--- START OF Task material ---

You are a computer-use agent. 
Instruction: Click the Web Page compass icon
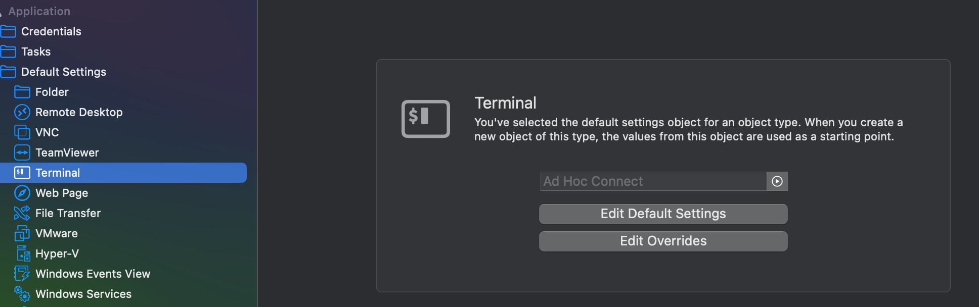coord(22,193)
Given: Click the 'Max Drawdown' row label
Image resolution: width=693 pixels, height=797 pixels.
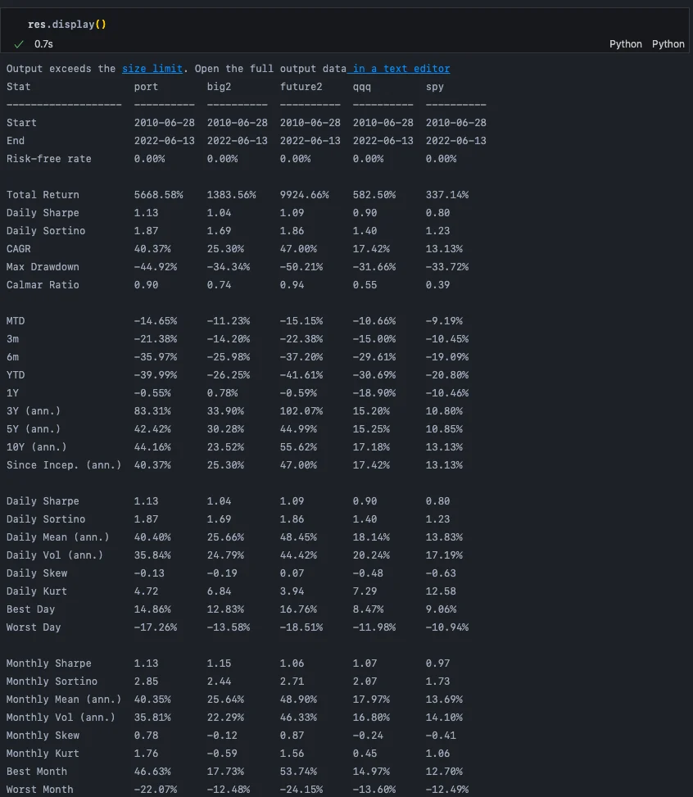Looking at the screenshot, I should click(x=43, y=267).
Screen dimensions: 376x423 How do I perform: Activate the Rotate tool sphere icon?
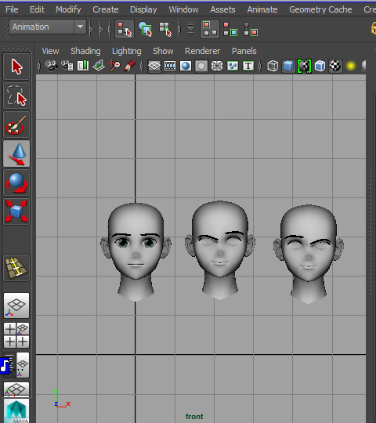coord(16,183)
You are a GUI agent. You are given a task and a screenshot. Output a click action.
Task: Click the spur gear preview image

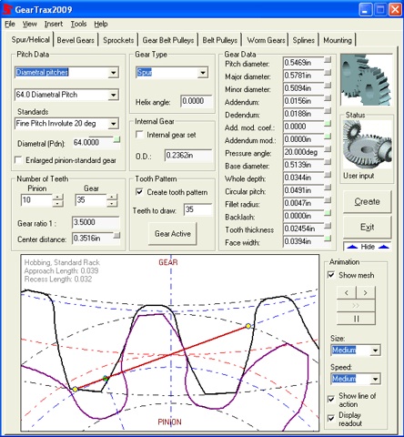click(x=366, y=80)
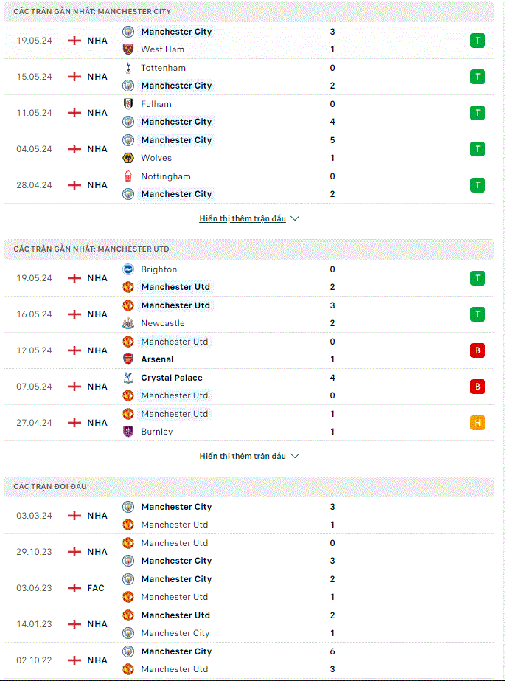The width and height of the screenshot is (505, 681).
Task: Expand more Manchester Utd matches chevron
Action: point(295,456)
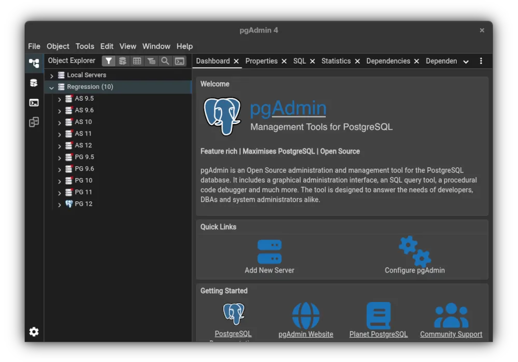Switch to the Statistics tab
Viewport: 518px width, 362px height.
pos(336,61)
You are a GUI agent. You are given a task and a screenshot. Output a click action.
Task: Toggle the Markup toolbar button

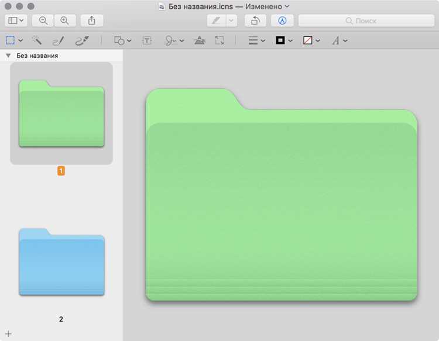click(x=282, y=20)
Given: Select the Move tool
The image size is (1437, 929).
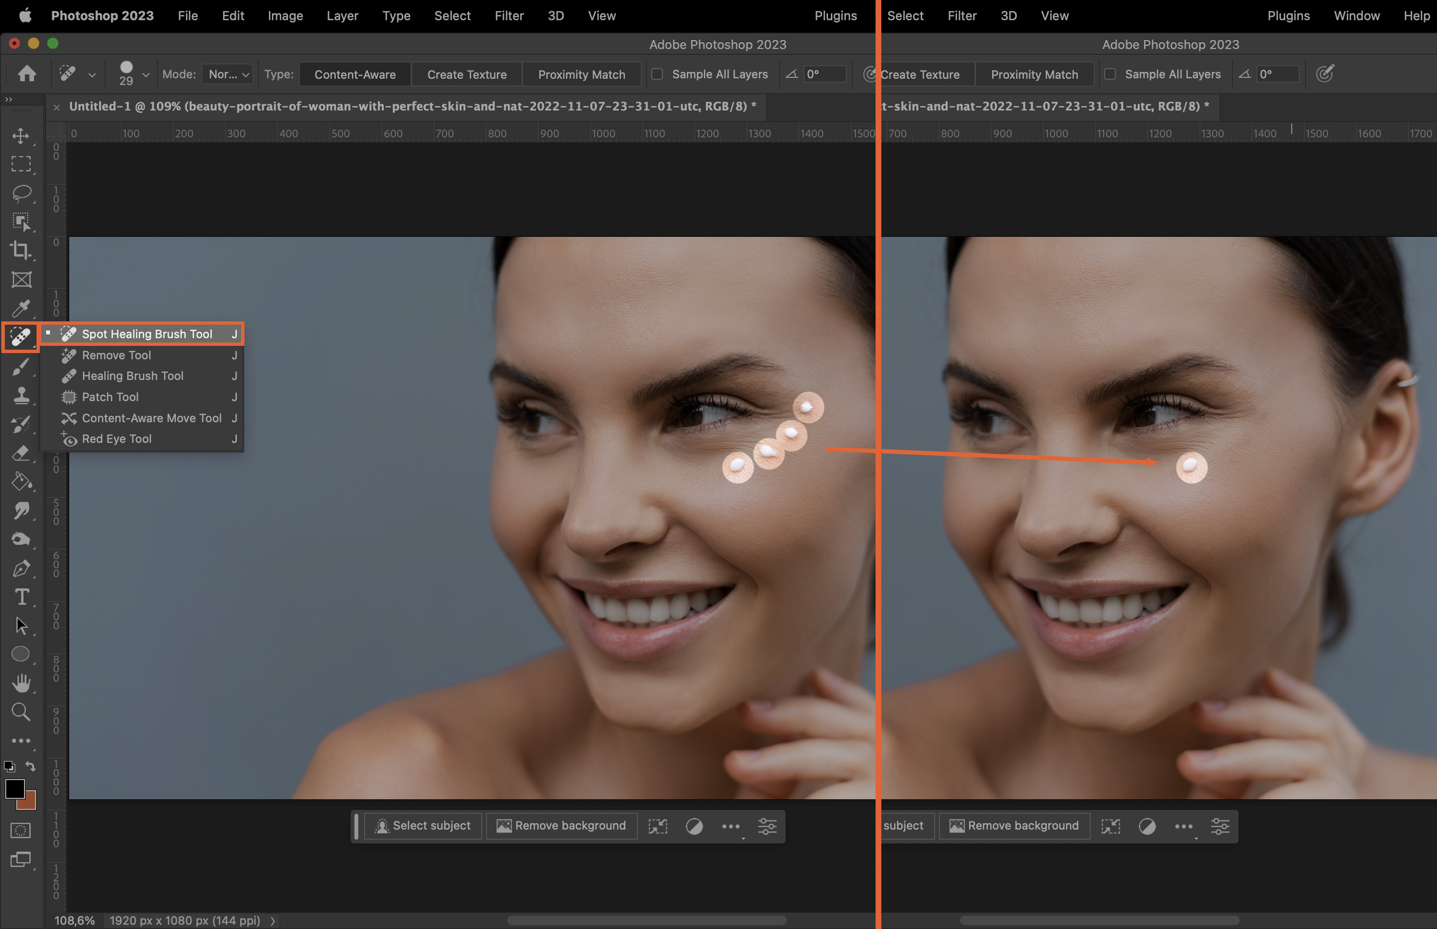Looking at the screenshot, I should click(21, 136).
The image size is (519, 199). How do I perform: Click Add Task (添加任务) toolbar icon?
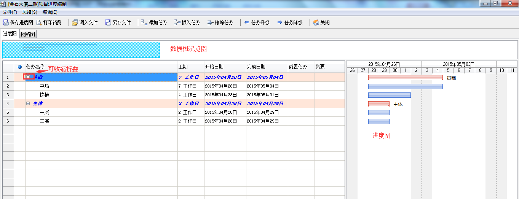point(144,22)
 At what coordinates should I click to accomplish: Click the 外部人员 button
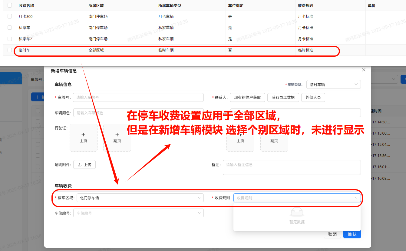tap(313, 97)
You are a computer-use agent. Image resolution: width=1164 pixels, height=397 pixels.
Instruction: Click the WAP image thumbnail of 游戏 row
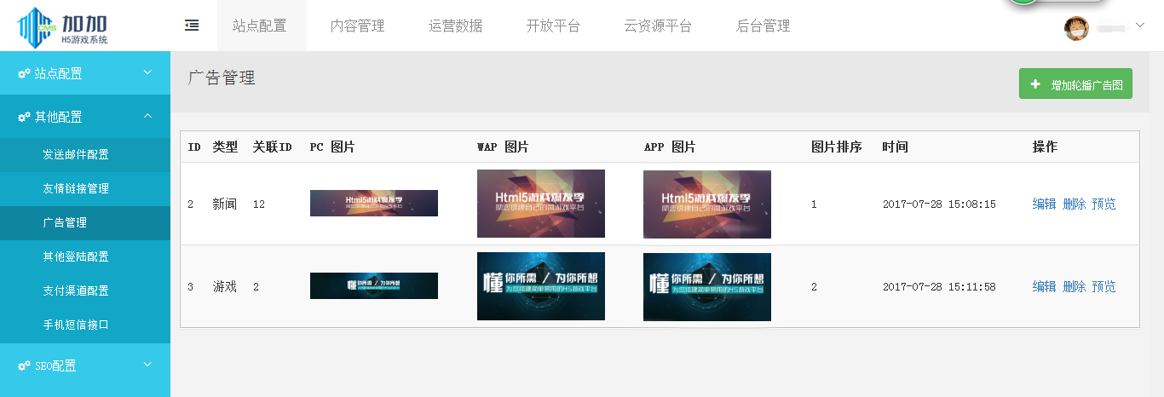point(541,286)
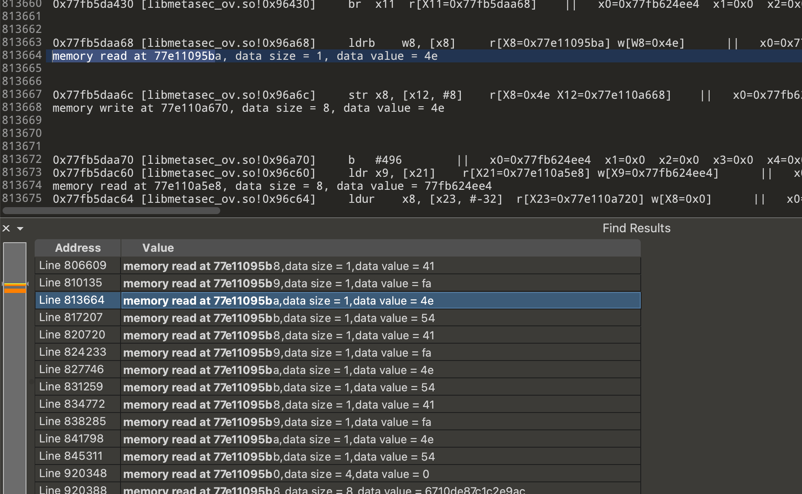Image resolution: width=802 pixels, height=494 pixels.
Task: Click the Line 838285 result entry
Action: click(x=72, y=422)
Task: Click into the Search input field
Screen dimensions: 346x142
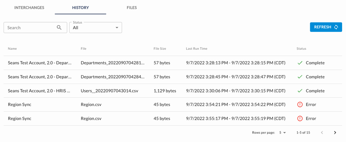Action: (30, 28)
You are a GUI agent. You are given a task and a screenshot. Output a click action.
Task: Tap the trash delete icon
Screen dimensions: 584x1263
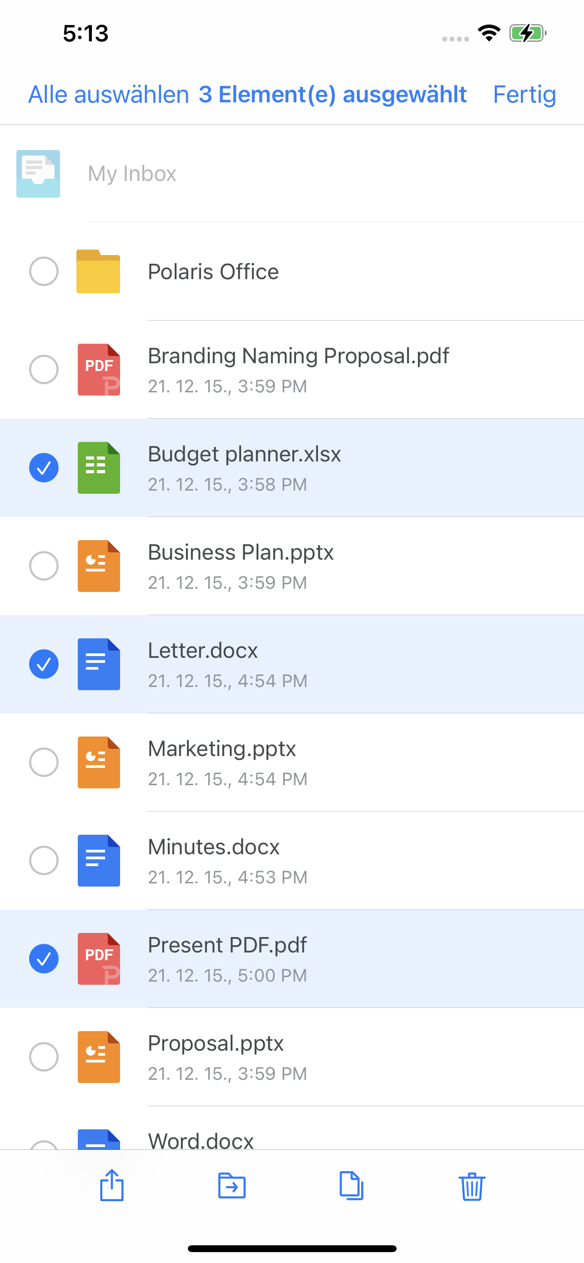click(x=472, y=1186)
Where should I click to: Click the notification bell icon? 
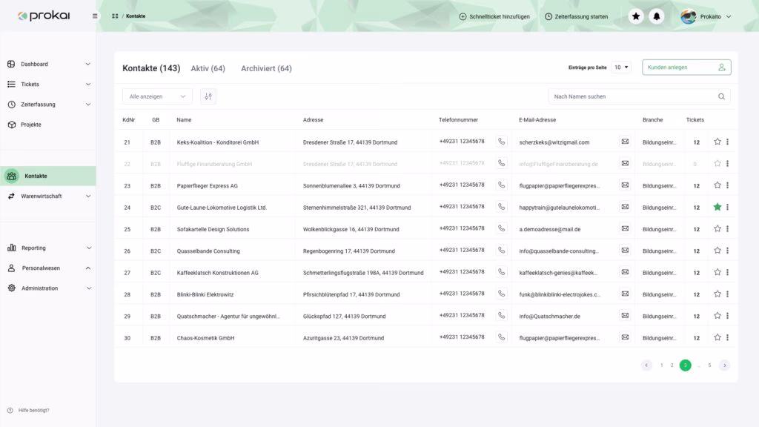coord(656,16)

--- END OF Task material ---

● Your goal:
Rewrite all the lines above, changing every "GUI agent" to "interface agent" and keeping everything else the same. Leave the pictures out.

● Response below:
You are a computer-use agent. 
Instruction: Click the Web Page compass icon
coord(22,193)
Given: Click the 'Max Drawdown' row label
Image resolution: width=693 pixels, height=797 pixels.
Looking at the screenshot, I should click(x=43, y=267).
Screen dimensions: 376x423 How do I perform: Activate the Rotate tool sphere icon?
coord(16,183)
You are a interface agent. You are given a task and a screenshot. Output a click action.
Task: Click the spur gear preview image

click(x=366, y=80)
The width and height of the screenshot is (505, 681).
Task: Expand more Manchester Utd matches chevron
Action: point(295,456)
Switch to the Statistics tab
Viewport: 518px width, 362px height.
pos(336,61)
You are a interface agent. You are given a task and a screenshot. Output a click action.
Task: Toggle the Markup toolbar button

click(x=282, y=20)
Given: Select the Move tool
The image size is (1437, 929).
Looking at the screenshot, I should click(21, 136).
The image size is (519, 199). How do I perform: Click Add Task (添加任务) toolbar icon?
point(144,22)
 At what coordinates should I click to accomplish: Click the 外部人员 button
tap(313, 97)
You are a computer-use agent. Image resolution: width=1164 pixels, height=397 pixels.
Instruction: Click the WAP image thumbnail of 游戏 row
point(541,286)
Image resolution: width=802 pixels, height=494 pixels.
Task: Click the Line 838285 result entry
Action: click(x=72, y=422)
Task: Click into the Search input field
Screen dimensions: 346x142
Action: (30, 28)
You are a interface agent. You are given a task and a screenshot. Output a click action.
Task: Tap the trash delete icon
Screen dimensions: 584x1263
click(x=472, y=1186)
Where should I click to: Click the notification bell icon? 
coord(656,16)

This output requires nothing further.